Advanced search

Message boards : Number crunching : Problems with Nathan's wu

Author Message
ftpd
Send message
Joined: 6 Jun 08
Posts: 152
Credit: 328,250,382
RAC: 0
Level
Asp
Scientific publications
watwatwatwatwatwatwatwatwatwatwatwat
Message 22809 - Posted: 24 Dec 2011 | 13:42:39 UTC

Hi,

Most of the Nathan's wu cancels after several hours of processing.
Can you have a look at this problem.

Running all my computers with windows-xp-pro and with gtx295 etc.

Good luck
____________
Ton (ftpd) Netherlands

Profile Carlesa25
Avatar
Send message
Joined: 13 Nov 10
Posts: 316
Credit: 68,878,234
RAC: 29,806
Level
Thr
Scientific publications
watwatwatwatwatwatwatwatwatwatwatwat
Message 22843 - Posted: 27 Dec 2011 | 12:13:44 UTC - in response to Message 22809.

Hi I have also problems with these tasks, the Linux Ubuntu 11.10 + GTX295.

When done as I can that I have running, kill any discharge of this type of work, are a problem for my team.

If you find or report a solution will be appreciated. Greetings.

Profile Carlesa25
Avatar
Send message
Joined: 13 Nov 10
Posts: 316
Credit: 68,878,234
RAC: 29,806
Level
Thr
Scientific publications
watwatwatwatwatwatwatwatwatwatwatwat
Message 22877 - Posted: 2 Jan 2012 | 23:45:36 UTC - in response to Message 22843.

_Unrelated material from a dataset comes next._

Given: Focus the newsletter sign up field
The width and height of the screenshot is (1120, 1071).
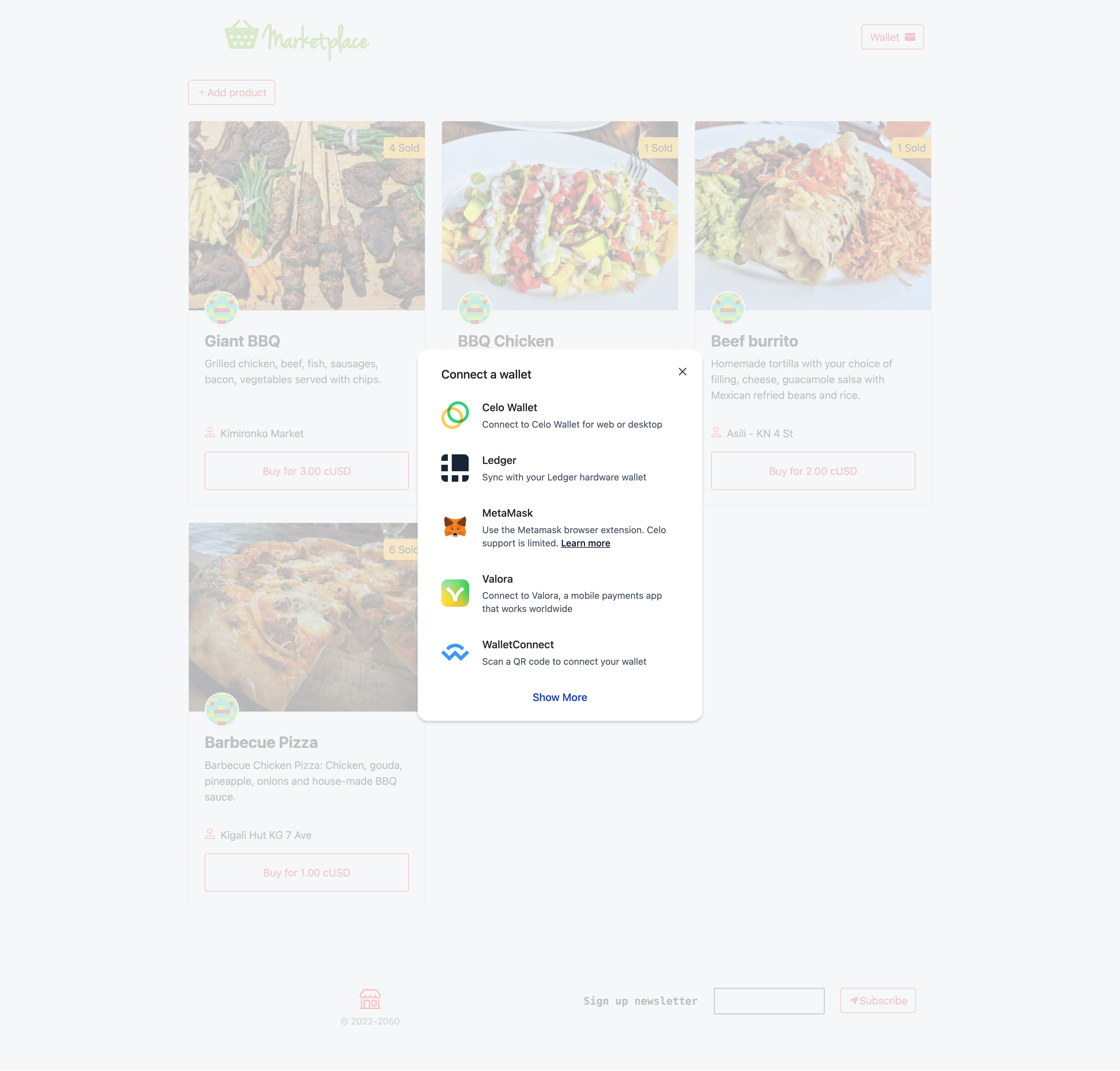Looking at the screenshot, I should (769, 1001).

Hello: Problems continue with these tasks and it seems that no project manager cares, would be to please any comments about it or if we are the only ones affected...??

It is becoming impossible to work in GPUGRID unfortunately. Greetings. Greetings.

Dagorath
Send message
Joined: 16 Mar 11
Posts: 509
Credit: 179,005,236
RAC: 0
Level
Ile
Scientific publications
watwatwatwatwatwatwatwatwatwatwat
Message 22883 - Posted: 3 Jan 2012 | 23:41:16 UTC - in response to Message 22877.

Nathan tasks are crunching OK here on Ubuntu 11.10 and GTX 570. I have crashed a few Nathan tasks lately but that is due to some testing I am doing on my computer. When I look at the list of results for each EU it appears many crunchers are having trouble with Nathan tasks.

ftpd
Send message
Joined: 6 Jun 08
Posts: 152
Credit: 328,250,382
RAC: 0
Level
Asp
Scientific publications
watwatwatwatwatwatwatwatwatwatwatwat
Message 23000 - Posted: 18 Jan 2012 | 18:06:37 UTC - in response to Message 22809.

Still not any answer from the team.

It is not correct to handle this way.

I still cancel all nathan-wu at any machine when downloaded.

Can i expect an answer before the end of this month???
____________
Ton (ftpd) Netherlands

Profile nate
Volunteer moderator
Project scientist
Send message
Joined: 6 Jun 11
Posts: 123
Credit: 2,928,865
RAC: 0
Level
Ala
Scientific publications
watwatwat
Message 23002 - Posted: 18 Jan 2012 | 19:11:38 UTC - in response to Message 23000.
Last modified: 18 Jan 2012 | 19:12:03 UTC

Gentleman, I apologize. I had just left for personal vacation for two weeks on Dec 22nd and did not see this thread when I returned. I will try to have some answer by the end of the week. Sorry for the delay.

Profile nenym
Send message
Joined: 31 Mar 09
Posts: 125
Credit: 231,550,067
RAC: 518,289
Level
Leu
Scientific publications
watwatwatwatwatwatwatwatwatwatwatwatwatwat
Message 23008 - Posted: 18 Jan 2012 | 23:01:16 UTC

I the same problem was here.
I had to underclock factory overclock from 800 to 790 (GTX560Ti), these tasks run with no problem now.

Profile nenym
Send message
Joined: 31 Mar 09
Posts: 125
Credit: 231,550,067
RAC: 518,289
Level
Leu
Scientific publications
watwatwatwatwatwatwatwatwatwatwatwatwatwat
Message 23009 - Posted: 19 Jan 2012 | 3:58:42 UTC - in response to Message 23008.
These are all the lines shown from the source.